Why didn't I ever shoot him an email saying "I like what you're doing, thanks
for doing it"?

I am disappointed in myself today.

------
PaperclipTaken
I had never even heard of Aaron Swartz before today. But hearing about his
death hurts. The first I saw that that he was a confounder to Reddit. But what
really got me was discovering that at the age of 14 he participated in writing
RSS, and that he was an advocate for the freedom of information. If I look at
his actions before this week, I see a string of things that I look up to, and
a caliber of accomplishments that I would like to have myself.

It still seems unclear what all the details are behind his action, but I find
it deeply troubling that enough pressure exists to drive someone as impressive
as this to commit suicide at the young age of 26.

When I take a few steps back and look at the bigger picture of the world, I
see many people in positions of power who either wield their power for
themselves, or with apathy, and only a few people in positions of power who
attack the problems of the world with the primary intention of
humanitarianism.

Reading about Aaron, I feel like he was one of those people who cared more
about the rest of the world than anything else. And what really hurts is
seeing someone like this, only 26 and with enormous potential, decide to take
their own life instead of continue in the world with whatever circumstances.

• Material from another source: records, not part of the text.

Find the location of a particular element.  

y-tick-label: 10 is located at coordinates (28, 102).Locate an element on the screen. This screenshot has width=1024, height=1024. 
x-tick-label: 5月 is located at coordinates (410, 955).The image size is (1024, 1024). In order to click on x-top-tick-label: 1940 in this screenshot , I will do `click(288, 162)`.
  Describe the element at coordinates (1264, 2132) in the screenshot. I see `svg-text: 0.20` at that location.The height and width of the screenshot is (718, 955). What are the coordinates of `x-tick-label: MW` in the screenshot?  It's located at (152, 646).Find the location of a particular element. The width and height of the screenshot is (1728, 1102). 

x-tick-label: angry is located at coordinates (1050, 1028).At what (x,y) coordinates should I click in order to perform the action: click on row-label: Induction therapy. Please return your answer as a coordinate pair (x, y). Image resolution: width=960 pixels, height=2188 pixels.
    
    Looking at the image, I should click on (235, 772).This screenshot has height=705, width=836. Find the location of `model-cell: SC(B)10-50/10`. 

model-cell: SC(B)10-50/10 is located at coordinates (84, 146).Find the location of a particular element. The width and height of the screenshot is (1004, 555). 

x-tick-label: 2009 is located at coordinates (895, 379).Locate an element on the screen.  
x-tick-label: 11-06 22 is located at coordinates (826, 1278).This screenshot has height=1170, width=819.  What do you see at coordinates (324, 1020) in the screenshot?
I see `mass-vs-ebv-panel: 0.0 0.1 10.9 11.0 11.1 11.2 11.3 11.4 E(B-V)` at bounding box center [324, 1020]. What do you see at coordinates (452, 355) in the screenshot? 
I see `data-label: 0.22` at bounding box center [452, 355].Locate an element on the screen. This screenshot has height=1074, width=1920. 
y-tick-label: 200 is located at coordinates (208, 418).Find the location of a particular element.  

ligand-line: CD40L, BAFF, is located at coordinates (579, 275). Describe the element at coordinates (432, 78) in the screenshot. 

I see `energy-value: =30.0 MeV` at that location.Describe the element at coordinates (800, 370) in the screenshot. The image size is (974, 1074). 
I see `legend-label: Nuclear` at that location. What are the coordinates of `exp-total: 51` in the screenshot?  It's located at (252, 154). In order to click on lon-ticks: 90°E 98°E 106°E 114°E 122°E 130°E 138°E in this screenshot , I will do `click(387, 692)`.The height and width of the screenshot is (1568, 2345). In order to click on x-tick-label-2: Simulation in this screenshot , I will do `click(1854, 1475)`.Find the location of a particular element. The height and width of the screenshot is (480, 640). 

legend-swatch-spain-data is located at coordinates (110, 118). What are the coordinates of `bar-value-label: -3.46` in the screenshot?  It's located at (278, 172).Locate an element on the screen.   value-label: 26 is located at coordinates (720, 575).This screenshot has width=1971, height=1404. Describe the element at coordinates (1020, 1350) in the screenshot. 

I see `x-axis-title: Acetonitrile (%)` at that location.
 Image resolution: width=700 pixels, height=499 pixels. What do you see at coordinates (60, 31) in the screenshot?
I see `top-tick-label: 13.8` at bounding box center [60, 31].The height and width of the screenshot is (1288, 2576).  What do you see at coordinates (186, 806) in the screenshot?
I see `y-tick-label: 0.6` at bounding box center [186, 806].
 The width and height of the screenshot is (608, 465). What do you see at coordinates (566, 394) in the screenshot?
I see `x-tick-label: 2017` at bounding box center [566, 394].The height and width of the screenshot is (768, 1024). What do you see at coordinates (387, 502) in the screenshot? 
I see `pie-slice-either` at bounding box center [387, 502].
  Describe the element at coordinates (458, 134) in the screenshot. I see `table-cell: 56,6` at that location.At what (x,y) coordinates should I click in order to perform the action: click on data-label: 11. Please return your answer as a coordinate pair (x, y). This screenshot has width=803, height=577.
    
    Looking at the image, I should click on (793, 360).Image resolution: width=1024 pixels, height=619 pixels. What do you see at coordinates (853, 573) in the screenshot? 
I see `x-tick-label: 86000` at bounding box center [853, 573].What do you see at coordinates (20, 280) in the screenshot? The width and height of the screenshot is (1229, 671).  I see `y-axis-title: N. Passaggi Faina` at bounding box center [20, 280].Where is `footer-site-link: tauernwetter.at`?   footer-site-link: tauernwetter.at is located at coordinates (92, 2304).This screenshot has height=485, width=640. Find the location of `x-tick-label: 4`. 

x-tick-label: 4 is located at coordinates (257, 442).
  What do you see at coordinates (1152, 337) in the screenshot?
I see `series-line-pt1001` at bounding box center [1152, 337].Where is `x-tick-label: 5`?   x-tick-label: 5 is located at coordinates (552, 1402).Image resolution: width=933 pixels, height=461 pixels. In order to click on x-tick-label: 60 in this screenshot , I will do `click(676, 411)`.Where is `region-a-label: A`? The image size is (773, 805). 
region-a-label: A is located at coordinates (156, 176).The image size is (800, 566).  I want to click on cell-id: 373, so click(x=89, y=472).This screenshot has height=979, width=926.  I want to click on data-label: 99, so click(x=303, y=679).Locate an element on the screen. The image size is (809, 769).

I have yet to shed tears but I've come close several times. RIP.

------
gosub
There is also an emotion that I'm feeling now, for which I am a bit ashamed:
here is someone who had some principles that are really similar to mine.
Someone who had the guts to act according to those principles, and who faced
the consequences of those actions. Some who did what I did not, and probably
will not. He makes me feel complacent with some of the evil I see and don't
act upon.

------
B1aZer
"But what I hope most of all is that you understand what I mean when I tell
you that even though I do not know you, and even though I may never meet you,
laugh with you, cry with you, or kiss you. I love you. With all my heart, I
love you." -Valerie